Friday, April 27, 2007

Feeling good (praise Jesus!)

It has been a few days since I have wrote anything; this is good. No news is good news so-to-speak. I am still on 2.5mg. of Methadone down from 35mg. and doing well. I am not quite so apprehensive about 0mg. as I once had been. I know that it will be tough for the first day, but hopefully it will only bother me for no more than 2 days. I am at peace for the first time since I started this taper. At this point, I can dare say that I am out of the woods. I will be in a holding pattern at 2.5mg. for about a week. This should be enough to get me to 0mg. (too long?). At this juncture, I want to publicly thank all of the people that have been holding me up in prayer and also positive energy. Thank you all. I am still taking Darvocet. 2 tabs of N100/day for pain. This too is slated for the wrecking ball. I am not as enthused about this taper though. This is not my decision. It is the decision of a fill-in nurse practitioner. I will need to speak to my regular CNP to get his final thoughts. This is in itself a good reason to give up the Darvocet as well. If I have to fight with other CNP's about my meds (there is no collusion between CNP's), relying on one CNP for my pain relievers, and then facing another with differing philosophy regarding opiod pain management is just too distressing. I am critical of my clinic in this regard.
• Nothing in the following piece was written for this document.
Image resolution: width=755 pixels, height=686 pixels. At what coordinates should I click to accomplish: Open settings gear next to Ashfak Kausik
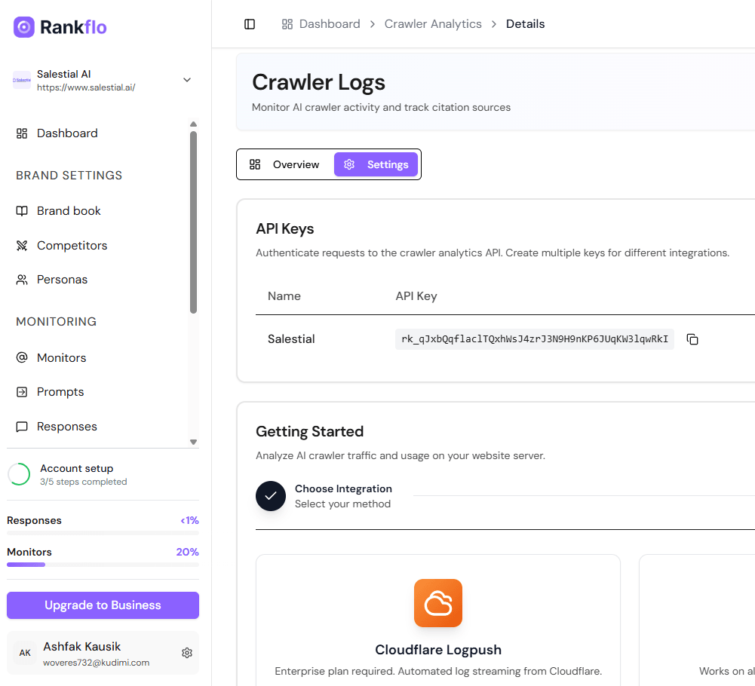tap(186, 653)
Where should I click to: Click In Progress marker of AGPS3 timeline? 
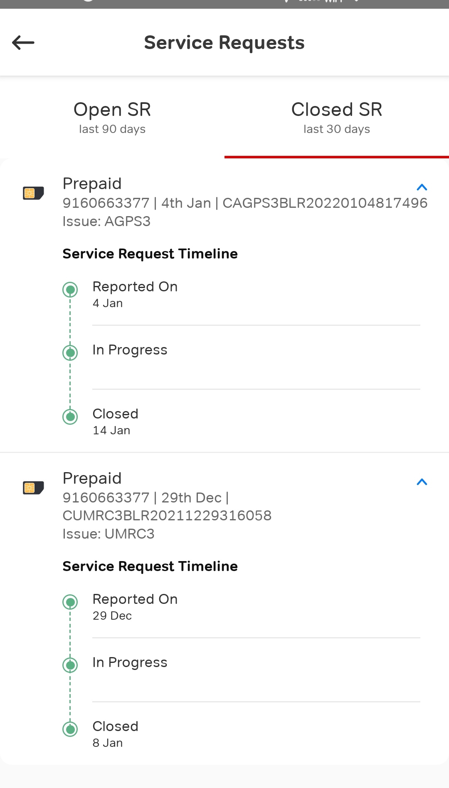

There is no Dr. regulating the dispseral or lack thereof of pain narcotics. I want to be in charge of my future not any rogue CNP with an opposing viewpoint. Which brings me to the reason why I am in the position that I am in now. I have suffered two car crashes which damaged my back. I also have rheumtoid arthritis. Pain is part of my life. I'll talk about pain in another up-coming blog. Ciao.